*** PROVIDED DATA Section Begins ***

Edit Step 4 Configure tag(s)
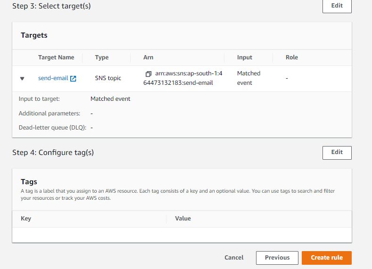tap(337, 152)
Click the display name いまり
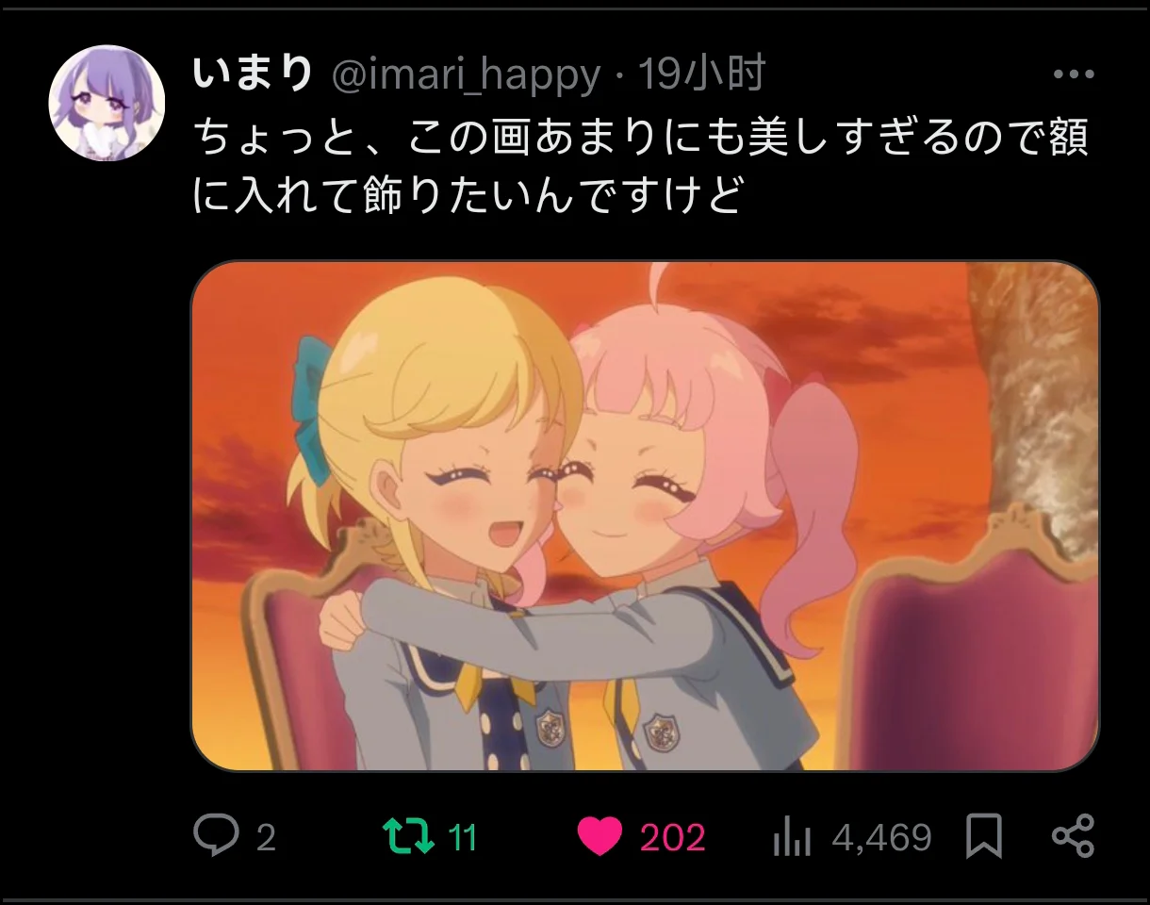This screenshot has height=905, width=1150. tap(253, 74)
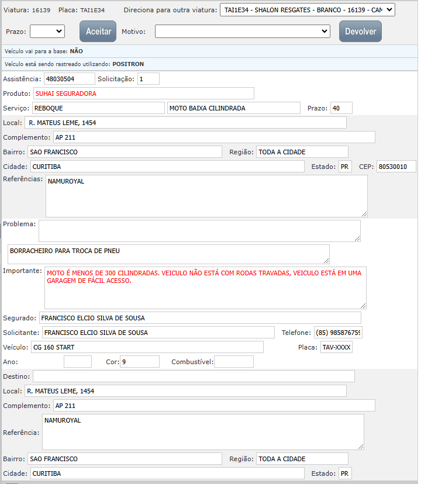Screen dimensions: 421x484
Task: Open the Direciona para outra viatura dropdown
Action: 308,10
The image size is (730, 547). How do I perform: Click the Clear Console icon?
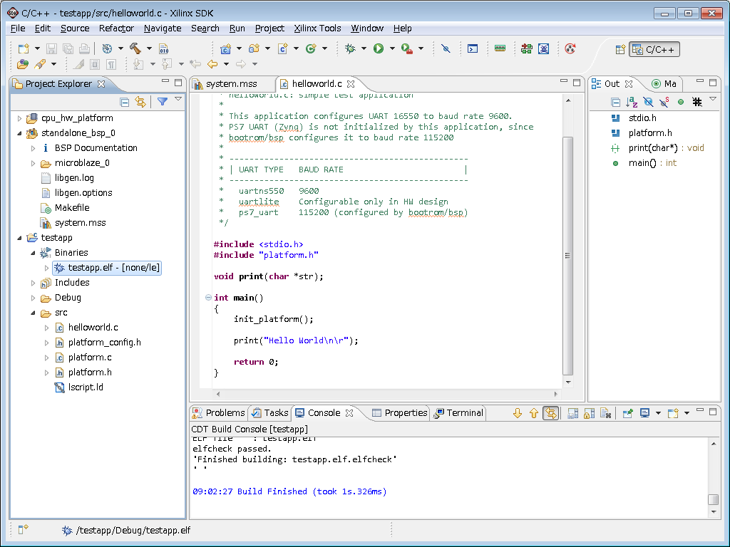[605, 413]
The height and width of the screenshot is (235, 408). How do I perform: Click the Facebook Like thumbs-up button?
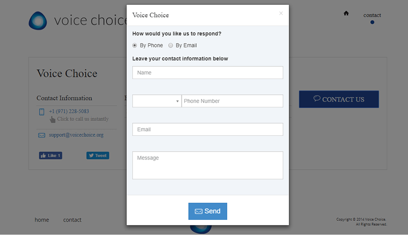(x=50, y=155)
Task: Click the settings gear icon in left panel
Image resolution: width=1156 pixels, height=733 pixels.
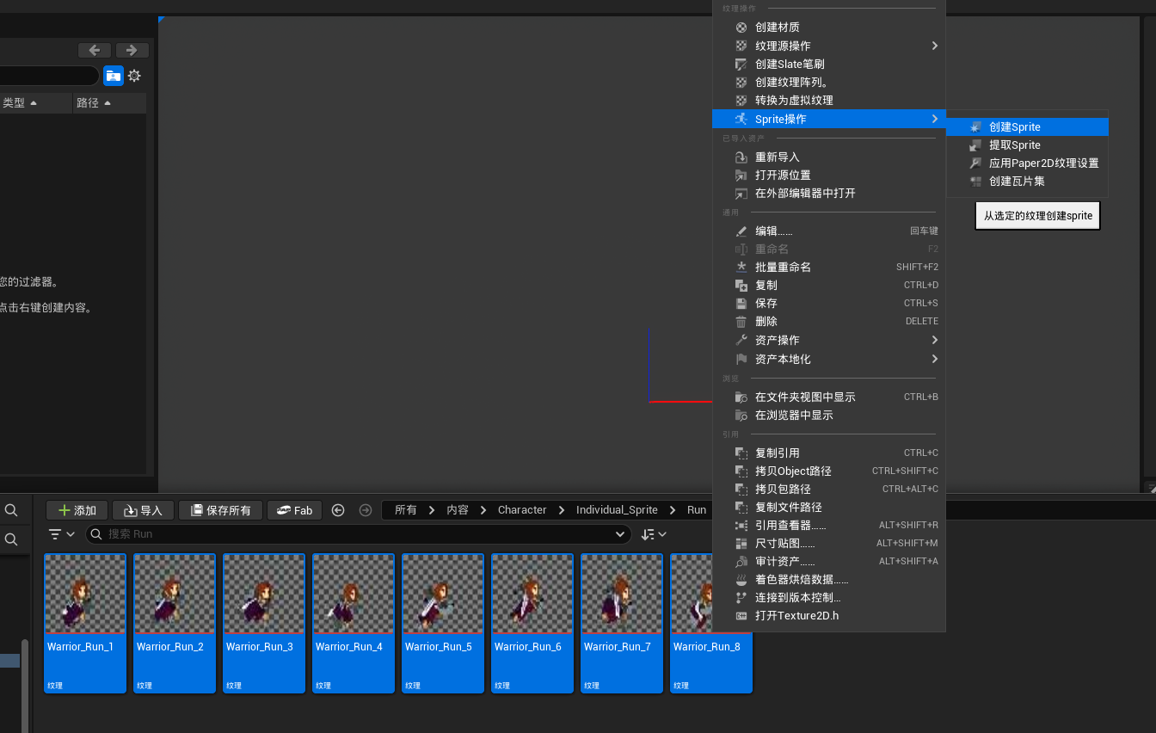Action: 134,76
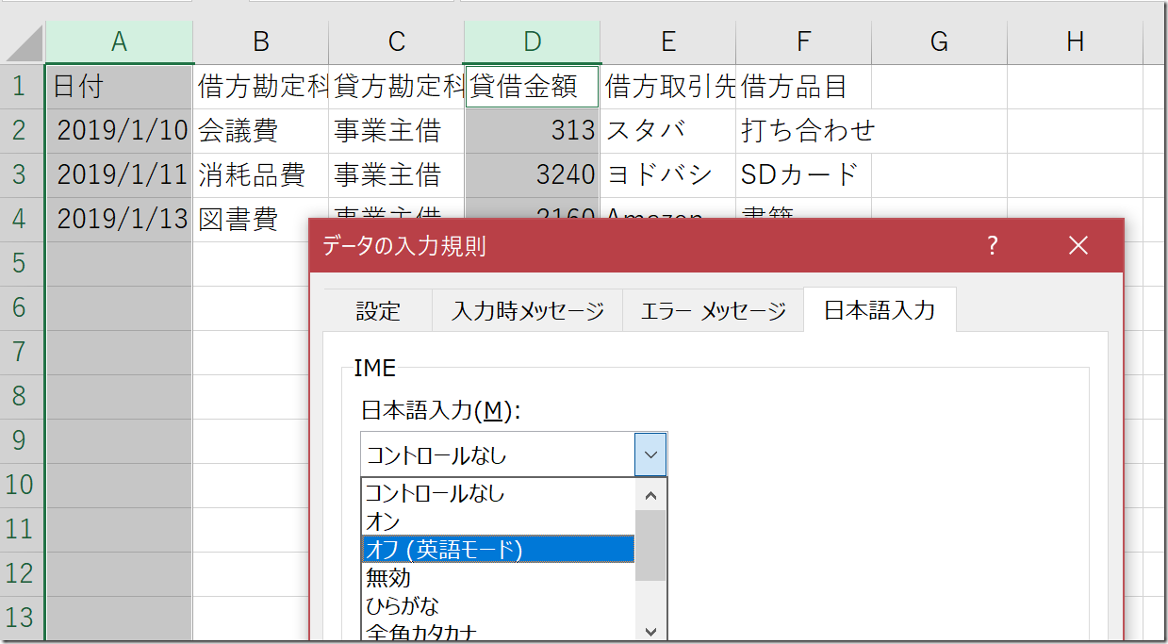Select ひらがな input mode option
The image size is (1168, 644).
[x=499, y=605]
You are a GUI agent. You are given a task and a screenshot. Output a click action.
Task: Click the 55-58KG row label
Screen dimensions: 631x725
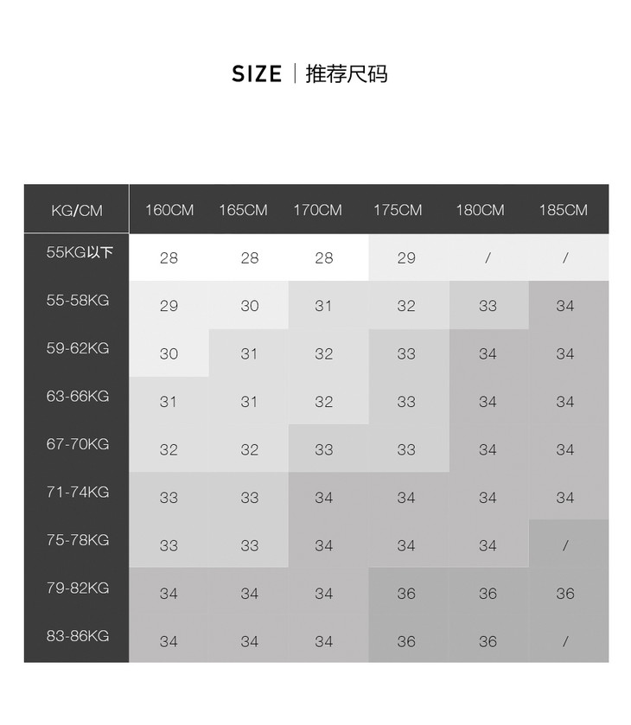78,301
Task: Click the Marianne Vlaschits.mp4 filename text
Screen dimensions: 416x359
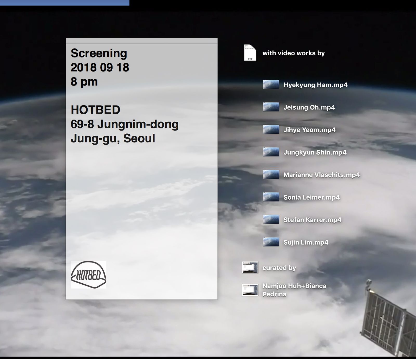Action: click(322, 175)
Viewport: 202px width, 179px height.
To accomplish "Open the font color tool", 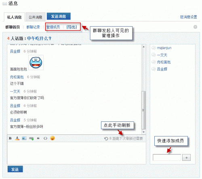I will tap(17, 138).
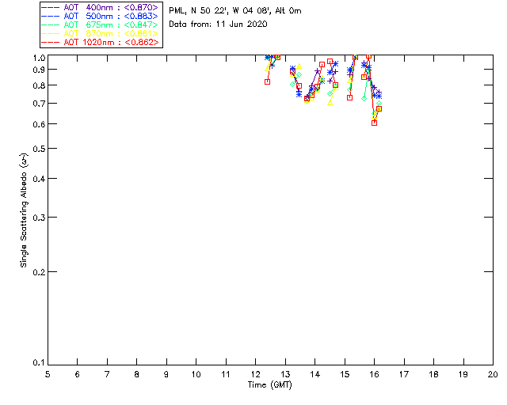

*** PROVIDED DATA Section Ends ***

» **TASK PROMPT**
Copy word for word only the lines above from the one with "Click the display name いまり" through the one with "Task: Click the settings". Leave pictures out.

» **WRITTEN ANSWER**
Click the display name いまり
This screenshot has height=905, width=1150. tap(253, 74)
Screen dimensions: 421x484
Task: Open the Direciona para outra viatura dropdown
Action: 308,10
The image size is (730, 547). How do I perform: Click the Clear Console icon?
[605, 413]
The height and width of the screenshot is (235, 408). How do I perform: Click the Facebook Like thumbs-up button?
(x=50, y=155)
Task: Click the settings gear icon in left panel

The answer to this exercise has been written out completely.